§ **What is expected**:
Reproduce word for word the part of the entries that begins with the line containing "Task: Click the main photo of the two men" and ends with the line containing "Click the HUAWEI", including both of those lines.

Target pointing data

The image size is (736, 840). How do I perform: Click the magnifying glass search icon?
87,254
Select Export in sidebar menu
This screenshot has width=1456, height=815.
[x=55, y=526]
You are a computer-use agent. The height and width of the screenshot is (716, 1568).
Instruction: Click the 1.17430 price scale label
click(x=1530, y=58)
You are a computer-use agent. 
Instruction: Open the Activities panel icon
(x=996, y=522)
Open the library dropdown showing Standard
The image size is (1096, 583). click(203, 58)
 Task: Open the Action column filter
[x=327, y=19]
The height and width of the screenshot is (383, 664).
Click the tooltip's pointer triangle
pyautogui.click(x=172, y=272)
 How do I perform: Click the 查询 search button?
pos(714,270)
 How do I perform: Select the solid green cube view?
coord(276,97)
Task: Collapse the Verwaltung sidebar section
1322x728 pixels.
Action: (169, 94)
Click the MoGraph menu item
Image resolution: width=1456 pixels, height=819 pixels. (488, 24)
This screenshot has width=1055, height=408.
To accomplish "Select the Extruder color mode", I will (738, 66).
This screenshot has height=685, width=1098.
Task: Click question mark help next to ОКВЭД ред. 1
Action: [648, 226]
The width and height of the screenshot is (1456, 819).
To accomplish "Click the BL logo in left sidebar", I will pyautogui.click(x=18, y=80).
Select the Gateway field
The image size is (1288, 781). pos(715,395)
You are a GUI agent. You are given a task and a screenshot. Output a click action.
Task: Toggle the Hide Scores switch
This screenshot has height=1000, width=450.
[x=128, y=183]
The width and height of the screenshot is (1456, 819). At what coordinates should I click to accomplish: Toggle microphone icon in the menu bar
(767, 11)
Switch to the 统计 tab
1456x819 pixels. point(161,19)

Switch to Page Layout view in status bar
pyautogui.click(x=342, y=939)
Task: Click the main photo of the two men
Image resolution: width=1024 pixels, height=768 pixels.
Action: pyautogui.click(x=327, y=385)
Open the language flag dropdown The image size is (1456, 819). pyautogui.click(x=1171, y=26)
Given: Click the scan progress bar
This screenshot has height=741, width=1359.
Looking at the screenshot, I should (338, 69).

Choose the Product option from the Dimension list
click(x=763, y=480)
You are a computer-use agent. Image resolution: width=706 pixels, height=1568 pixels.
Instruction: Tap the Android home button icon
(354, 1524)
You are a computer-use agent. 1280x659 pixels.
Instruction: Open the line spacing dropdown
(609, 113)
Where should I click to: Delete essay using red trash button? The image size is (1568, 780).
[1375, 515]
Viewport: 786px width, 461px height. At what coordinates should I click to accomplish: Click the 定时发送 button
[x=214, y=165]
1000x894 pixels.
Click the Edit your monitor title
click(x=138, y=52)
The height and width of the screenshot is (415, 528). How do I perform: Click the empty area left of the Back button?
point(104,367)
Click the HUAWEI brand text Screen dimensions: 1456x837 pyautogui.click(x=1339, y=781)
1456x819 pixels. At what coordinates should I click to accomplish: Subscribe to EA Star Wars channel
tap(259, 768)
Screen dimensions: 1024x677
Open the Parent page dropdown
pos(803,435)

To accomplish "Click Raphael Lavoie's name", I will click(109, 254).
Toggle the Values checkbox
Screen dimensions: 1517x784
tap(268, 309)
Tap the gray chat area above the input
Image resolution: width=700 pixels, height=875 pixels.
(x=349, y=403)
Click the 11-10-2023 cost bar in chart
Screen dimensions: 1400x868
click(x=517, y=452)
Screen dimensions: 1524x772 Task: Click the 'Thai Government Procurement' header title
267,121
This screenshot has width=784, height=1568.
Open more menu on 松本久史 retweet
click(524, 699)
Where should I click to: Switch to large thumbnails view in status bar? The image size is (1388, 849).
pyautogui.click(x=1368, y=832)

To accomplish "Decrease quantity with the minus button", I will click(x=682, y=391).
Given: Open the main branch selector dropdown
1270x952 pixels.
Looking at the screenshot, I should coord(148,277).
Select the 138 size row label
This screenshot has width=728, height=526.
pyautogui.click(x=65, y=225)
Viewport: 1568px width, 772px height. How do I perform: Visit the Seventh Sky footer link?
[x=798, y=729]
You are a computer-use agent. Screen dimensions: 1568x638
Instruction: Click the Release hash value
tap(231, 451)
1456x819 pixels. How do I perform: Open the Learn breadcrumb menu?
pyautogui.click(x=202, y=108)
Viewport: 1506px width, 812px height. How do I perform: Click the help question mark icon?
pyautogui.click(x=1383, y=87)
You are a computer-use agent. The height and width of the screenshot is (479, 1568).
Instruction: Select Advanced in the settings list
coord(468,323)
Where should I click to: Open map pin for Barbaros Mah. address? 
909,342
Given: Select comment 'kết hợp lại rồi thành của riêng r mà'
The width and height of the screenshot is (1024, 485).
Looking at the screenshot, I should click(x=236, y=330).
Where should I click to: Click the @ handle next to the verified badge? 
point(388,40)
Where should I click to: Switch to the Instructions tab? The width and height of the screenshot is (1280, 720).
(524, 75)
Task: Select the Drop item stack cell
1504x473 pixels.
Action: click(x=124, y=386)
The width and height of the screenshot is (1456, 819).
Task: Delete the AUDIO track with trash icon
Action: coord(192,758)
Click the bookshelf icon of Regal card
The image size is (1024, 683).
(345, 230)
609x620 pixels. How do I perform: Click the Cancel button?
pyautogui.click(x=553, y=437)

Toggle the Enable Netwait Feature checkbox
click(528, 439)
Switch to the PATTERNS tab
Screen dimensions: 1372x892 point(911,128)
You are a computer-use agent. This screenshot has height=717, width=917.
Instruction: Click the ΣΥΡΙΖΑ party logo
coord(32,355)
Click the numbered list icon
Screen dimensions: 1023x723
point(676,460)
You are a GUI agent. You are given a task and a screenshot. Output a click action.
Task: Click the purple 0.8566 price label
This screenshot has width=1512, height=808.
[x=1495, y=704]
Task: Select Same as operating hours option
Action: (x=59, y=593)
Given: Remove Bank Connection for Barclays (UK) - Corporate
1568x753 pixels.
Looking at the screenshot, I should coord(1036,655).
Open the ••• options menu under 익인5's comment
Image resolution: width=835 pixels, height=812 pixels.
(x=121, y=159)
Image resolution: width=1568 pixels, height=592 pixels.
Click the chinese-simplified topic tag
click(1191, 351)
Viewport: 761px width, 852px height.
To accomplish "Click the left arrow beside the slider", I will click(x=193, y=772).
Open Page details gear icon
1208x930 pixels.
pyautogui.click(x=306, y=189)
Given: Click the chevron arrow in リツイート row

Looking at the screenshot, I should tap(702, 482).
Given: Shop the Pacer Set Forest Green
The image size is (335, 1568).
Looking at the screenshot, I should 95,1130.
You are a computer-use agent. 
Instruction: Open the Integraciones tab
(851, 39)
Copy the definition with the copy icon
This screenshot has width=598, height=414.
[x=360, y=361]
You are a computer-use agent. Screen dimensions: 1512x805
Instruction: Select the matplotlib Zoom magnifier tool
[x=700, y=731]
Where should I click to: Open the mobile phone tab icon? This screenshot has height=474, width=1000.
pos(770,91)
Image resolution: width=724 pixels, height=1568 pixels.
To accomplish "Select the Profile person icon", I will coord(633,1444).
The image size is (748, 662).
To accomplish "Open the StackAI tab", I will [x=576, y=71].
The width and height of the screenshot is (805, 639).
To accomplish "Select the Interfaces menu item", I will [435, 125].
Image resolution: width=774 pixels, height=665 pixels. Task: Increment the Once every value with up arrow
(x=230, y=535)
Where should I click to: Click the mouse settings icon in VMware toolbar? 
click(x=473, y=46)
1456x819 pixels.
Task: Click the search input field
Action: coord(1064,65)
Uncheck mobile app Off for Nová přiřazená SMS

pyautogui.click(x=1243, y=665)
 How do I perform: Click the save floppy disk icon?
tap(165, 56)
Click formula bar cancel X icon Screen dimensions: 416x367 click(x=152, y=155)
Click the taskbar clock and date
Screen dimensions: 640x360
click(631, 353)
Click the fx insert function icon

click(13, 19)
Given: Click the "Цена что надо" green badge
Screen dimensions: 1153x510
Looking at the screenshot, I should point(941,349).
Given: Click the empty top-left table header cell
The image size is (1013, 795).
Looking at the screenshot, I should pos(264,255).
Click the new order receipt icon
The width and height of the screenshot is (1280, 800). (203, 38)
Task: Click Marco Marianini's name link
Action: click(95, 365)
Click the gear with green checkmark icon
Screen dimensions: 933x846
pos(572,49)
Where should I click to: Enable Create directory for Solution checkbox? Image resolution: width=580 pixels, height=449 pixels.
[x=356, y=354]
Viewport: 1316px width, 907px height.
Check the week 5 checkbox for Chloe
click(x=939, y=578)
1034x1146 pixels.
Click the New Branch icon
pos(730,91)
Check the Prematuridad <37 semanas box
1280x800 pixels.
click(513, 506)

§ **Output**:
Task: Click the main photo of the two men
Image resolution: width=1024 pixels, height=768 pixels.
Action: pyautogui.click(x=327, y=385)
Open the language flag dropdown The image size is (1456, 819). pyautogui.click(x=1171, y=26)
Given: Click the scan progress bar
This screenshot has height=741, width=1359.
Looking at the screenshot, I should (338, 69).

Choose the Product option from the Dimension list
click(x=763, y=480)
You are a computer-use agent. Image resolution: width=706 pixels, height=1568 pixels.
Instruction: Tap the Android home button icon
(354, 1524)
You are a computer-use agent. 1280x659 pixels.
Instruction: Open the line spacing dropdown
(609, 113)
Where should I click to: Delete essay using red trash button? The image size is (1568, 780).
[1375, 515]
Viewport: 786px width, 461px height. At what coordinates should I click to accomplish: Click the 定时发送 button
[x=214, y=165]
1000x894 pixels.
Click the Edit your monitor title
click(x=138, y=52)
The height and width of the screenshot is (415, 528). How do I perform: Click the empty area left of the Back button?
point(104,367)
Click the HUAWEI brand text Screen dimensions: 1456x837 pyautogui.click(x=1339, y=781)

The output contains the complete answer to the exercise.